Exercise data Block Start

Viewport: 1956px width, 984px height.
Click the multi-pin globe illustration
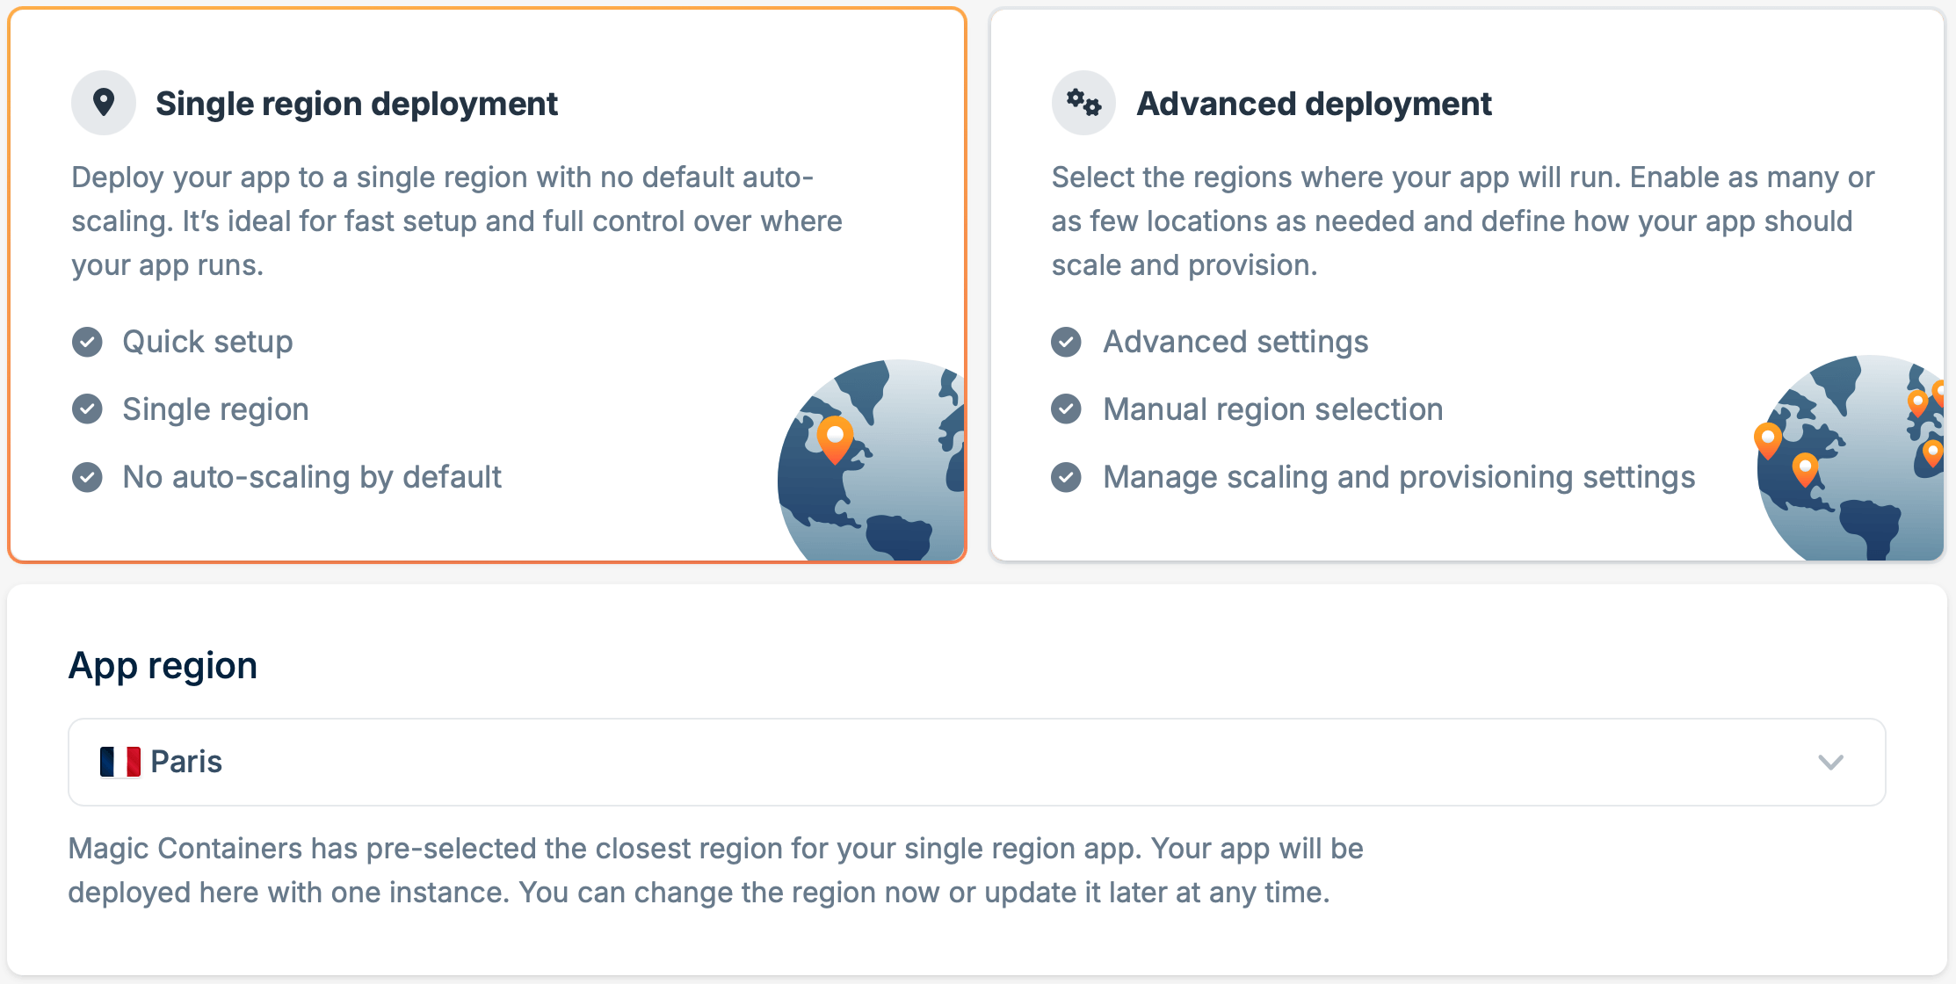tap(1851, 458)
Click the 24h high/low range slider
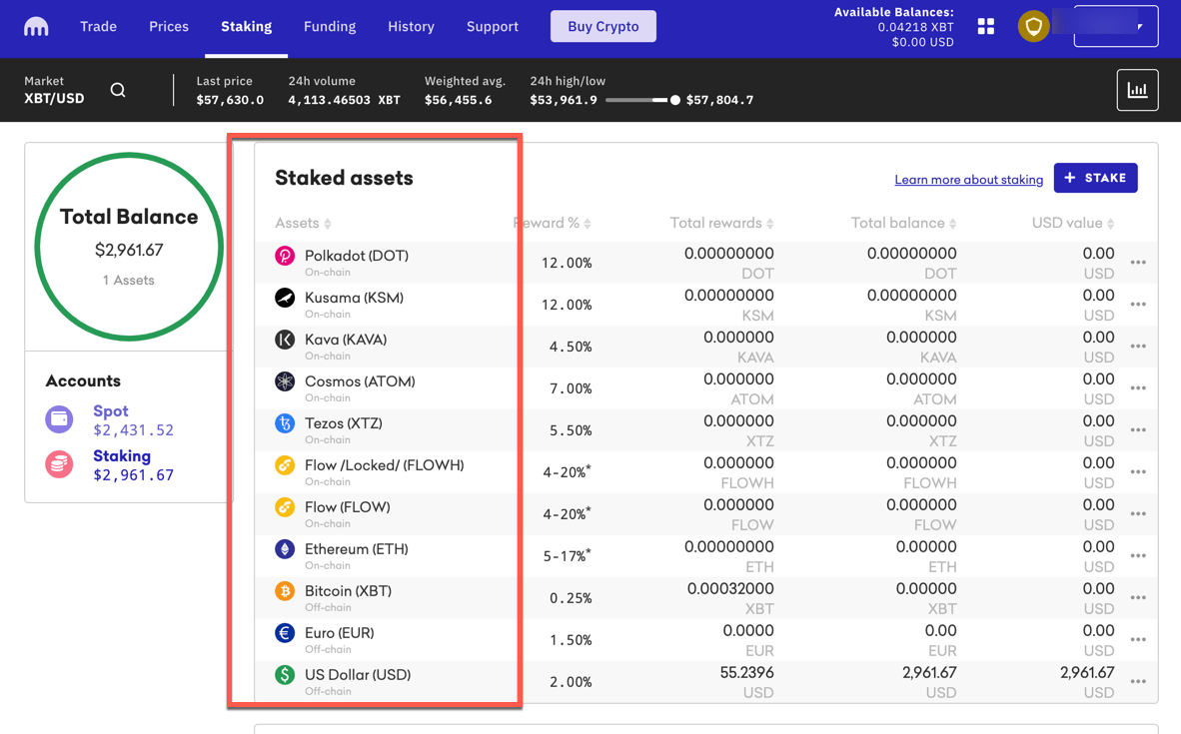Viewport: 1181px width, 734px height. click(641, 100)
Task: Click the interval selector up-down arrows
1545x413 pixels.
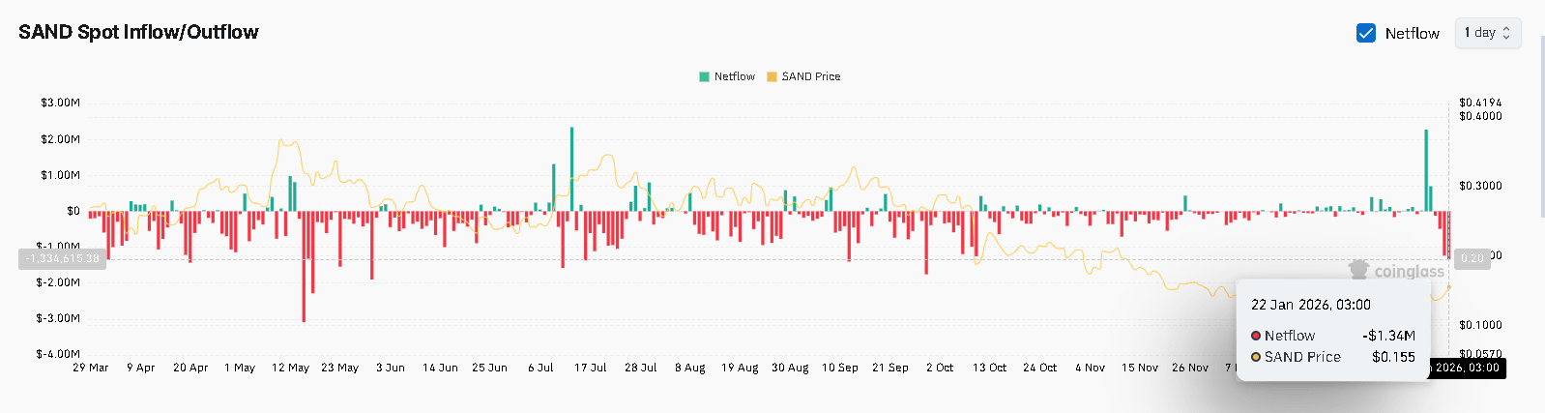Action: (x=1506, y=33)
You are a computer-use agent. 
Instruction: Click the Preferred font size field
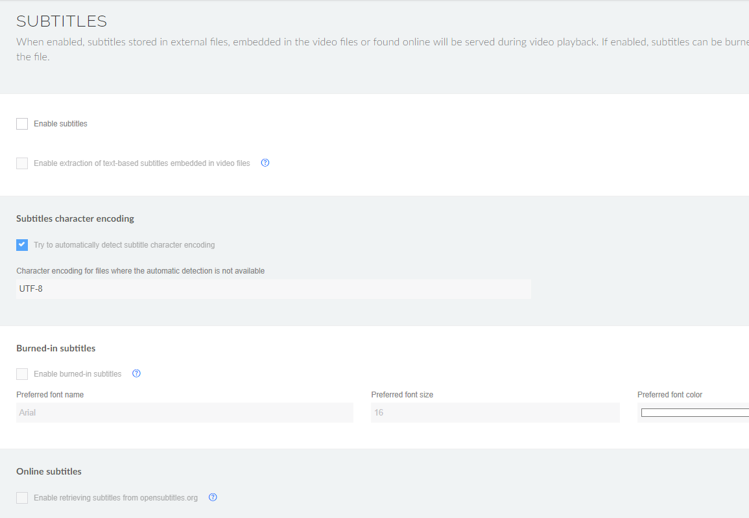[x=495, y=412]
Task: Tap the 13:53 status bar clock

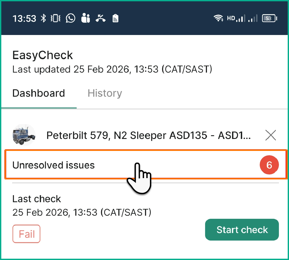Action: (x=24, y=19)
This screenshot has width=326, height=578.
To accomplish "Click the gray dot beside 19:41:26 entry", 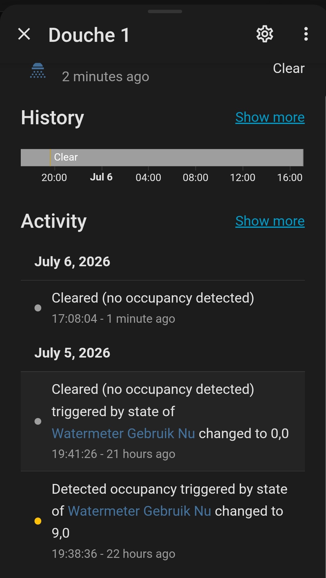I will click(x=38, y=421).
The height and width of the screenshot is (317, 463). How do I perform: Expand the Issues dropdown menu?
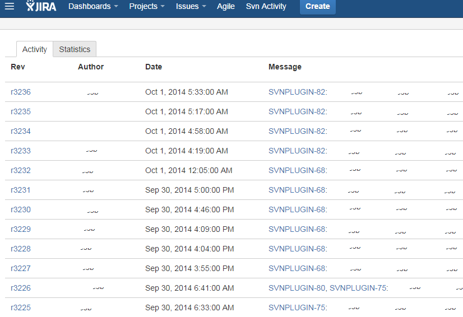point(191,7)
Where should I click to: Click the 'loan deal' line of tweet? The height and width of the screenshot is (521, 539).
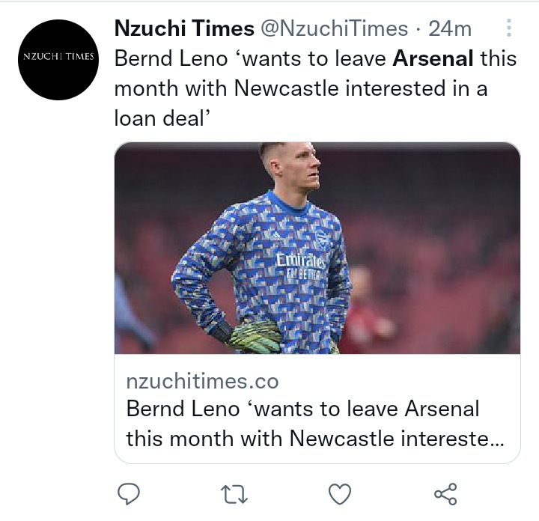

Exercise data Block End

Work to complete.
Lines before the one containing "The height and width of the screenshot is (317, 463)." are not wanted; repeat that line and the rest of the listing exactly, leaving out pictures.

Answer box.
The height and width of the screenshot is (317, 463). How do I perform: Expand the Issues dropdown menu?
point(191,7)
Where should I click to: Click the 'loan deal' line of tweet? The height and width of the screenshot is (521, 539).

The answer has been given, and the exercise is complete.